Mr Nakanishi also claims that in manufacturing larger cars through a separate joint venture, it is hedging its bets in the face of intense competition. With a 70% stake in the joint venture, MUL is hardly protected from market risks and competition. Moreover, retail investors will have less information available about the finances of the JV or precise information about royalty payment to Suzuki. The fact that the new venture will only be a production facility is not necessarily good news for MUL either. MUL will continue to market, distribute and service the news cars, but pricing details between the two companies for vendor arrangements, service facilities and marketing will not be open to full scrutiny. In fact, investors will not even know how much of the cost of the new venture will be borne by MUL in various ways.

 

MUL managing director Jagdish Khattar told the media that “it was necessary to set up a new venture for car assembly since Maruti’s three existing car manufacturing units were incapable of adding further capacity without becoming inefficient”. This argument holds no water. Without marketing and sales facilities, it is difficult to believe that efficiency can be enhanced through a JV, rather than by making the various production facilities compete internally with one another.

 

What the joint venture does, is to increase Suzuki’s share of the company and its hold on the Indian operations. The same goes for Suzuki Metals, the diesel engine joint venture that is to be renamed Suzuki Engineering. Here too, the 49:51 shareholding between Maruti and Suzuki is expected to change. And although the engines may find a good export market, and the capacity of the plant will treble to three lakh units, Suzuki will be the biggest beneficiary.

 

Fortunately for Maruti’s retail investors, they don’t have to start worrying right away.
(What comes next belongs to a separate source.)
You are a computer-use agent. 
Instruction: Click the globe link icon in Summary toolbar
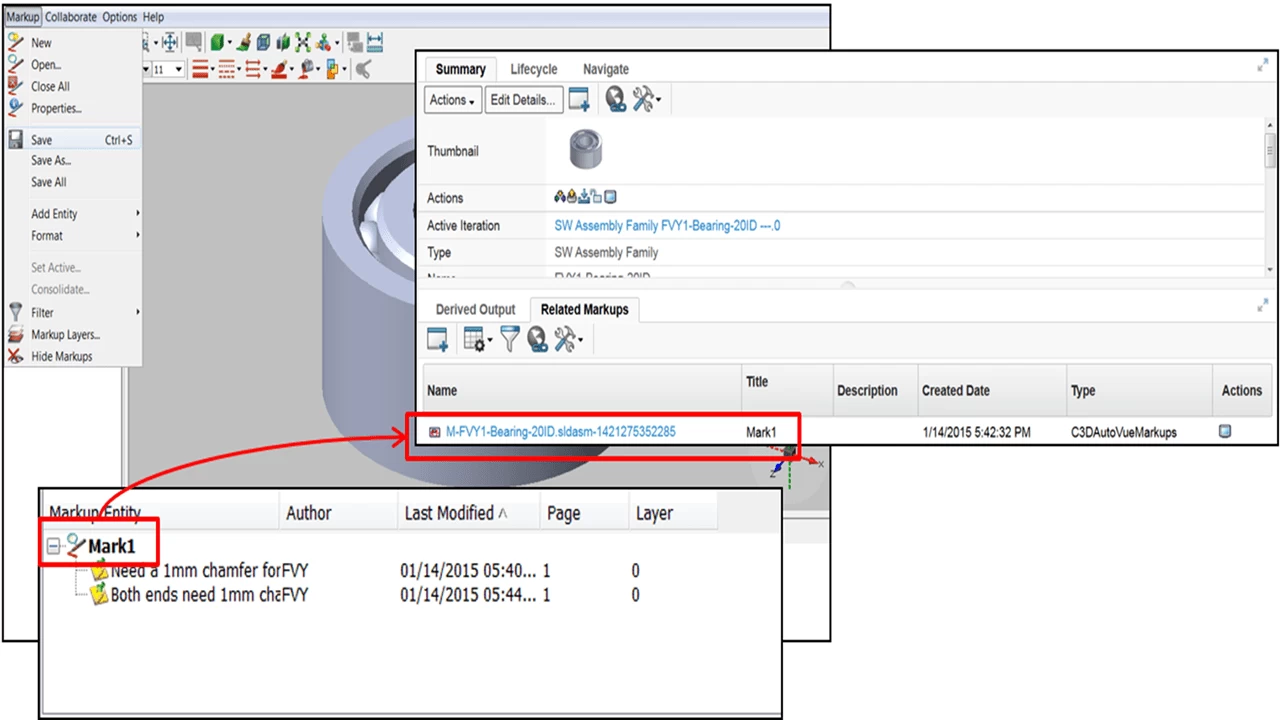click(x=615, y=100)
The company remains hugely profitable; it is set to launch a premium segment hatchback in 2005. As for the joint venture for higher end passenger cars, it will become operational only in 2007. But it is clear that Suzuki is slowly enhancing its control and it should be no surprise at all if it slowly follows a host of other multinationals such as Cadbury, Philips, Reckitt & Coleman etc in heading towards delisting from the Indian bourse. But this may not happen so long as the government remains a substantial shareholder.